This is a personal response question. It is up to you how you would like to go about writing five poems that deal with the book Chains. Personally, I would start out by figuring out which type of poem you would like to write. You can pick anything, but I recommend the poetry style somehow fit with Isabel and her situation. I would choose haiku.
A haiku is three lines long. The first and third lines have five syllables. The second line has seven syllables. It doesn't even have to rhyme. Traditionally, a haiku emphasizes "simplicity, intensity, and directness of expression." That would work well for Chains, because Isabel's situation is intense. Madam Lockton is a horrible slave owner, and Isabel suffers greatly because of it. Madam Lockton has Isabel branded on the face at one point. Madam Lockton also has a nasty habit of making sure that Ruth and Isabel say as little as possible. A haiku works for Isabel's situation because it forces you to say a lot of emotion in very few words.
I also think haiku is a good choice, because poetry is mentioned several times in the book. Specifically, Isabel mentions that she has never read a poem before. That's partly because she is intimidated by the concept. She worries that she isn't smart enough to understand the words on the page. A haiku can carry complex emtions, but it is visually accessible, because it is so short. I believe that a haiku is an appropriate poetry format for Isabel.

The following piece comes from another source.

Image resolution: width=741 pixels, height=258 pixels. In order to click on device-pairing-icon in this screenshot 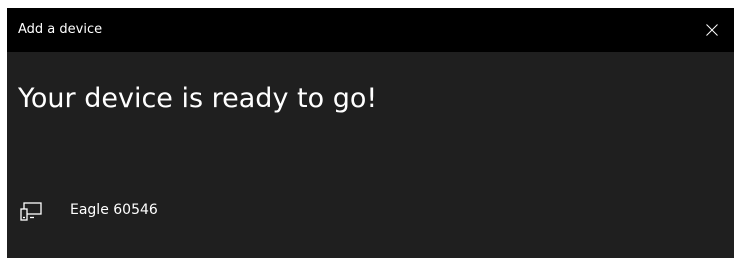, I will do `click(31, 212)`.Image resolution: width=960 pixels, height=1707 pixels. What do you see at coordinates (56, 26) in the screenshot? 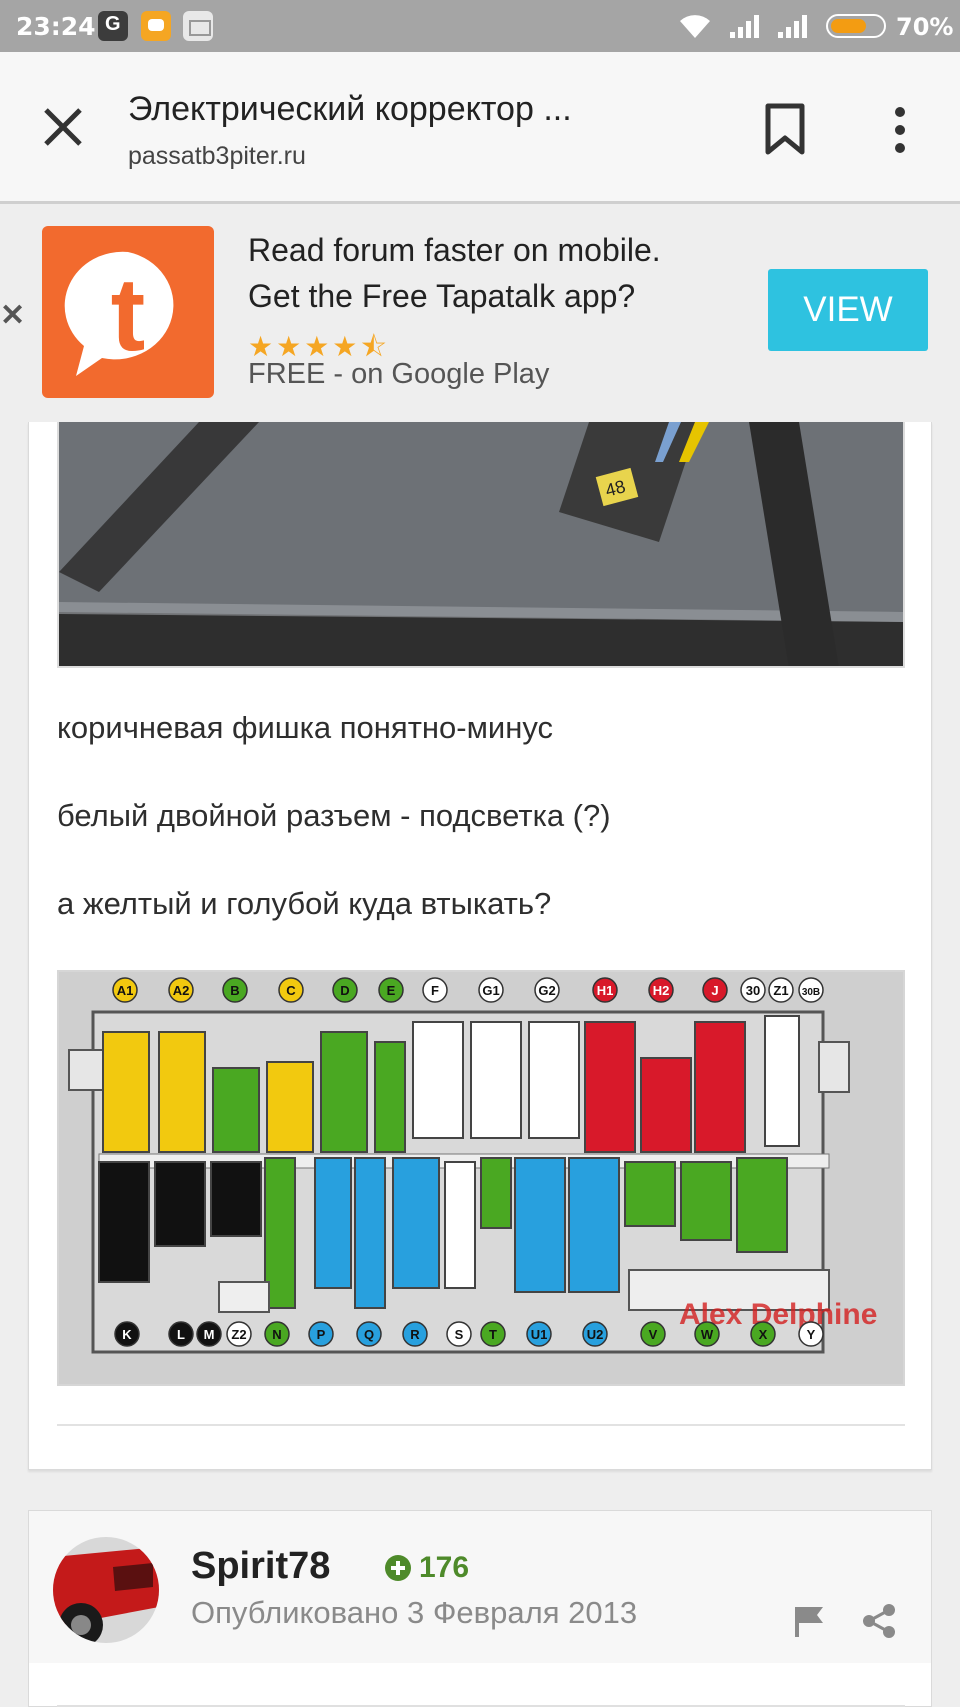
I see `status-time: 23:24` at bounding box center [56, 26].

For poem topics. I would focus each poem on Isabel and her emotions. Pick five events in the book that Isabel feels strongly about. At the start of the book, Isabel thinks that she is now free. That has great poem potential. Write another poem about how she feels about being sold to the Locktons. A third could be about Ruth's sale. A fourth could be about the conditions in the prison. The fifth could focus on how the war makes her feel. A sixth could be about the branding incident.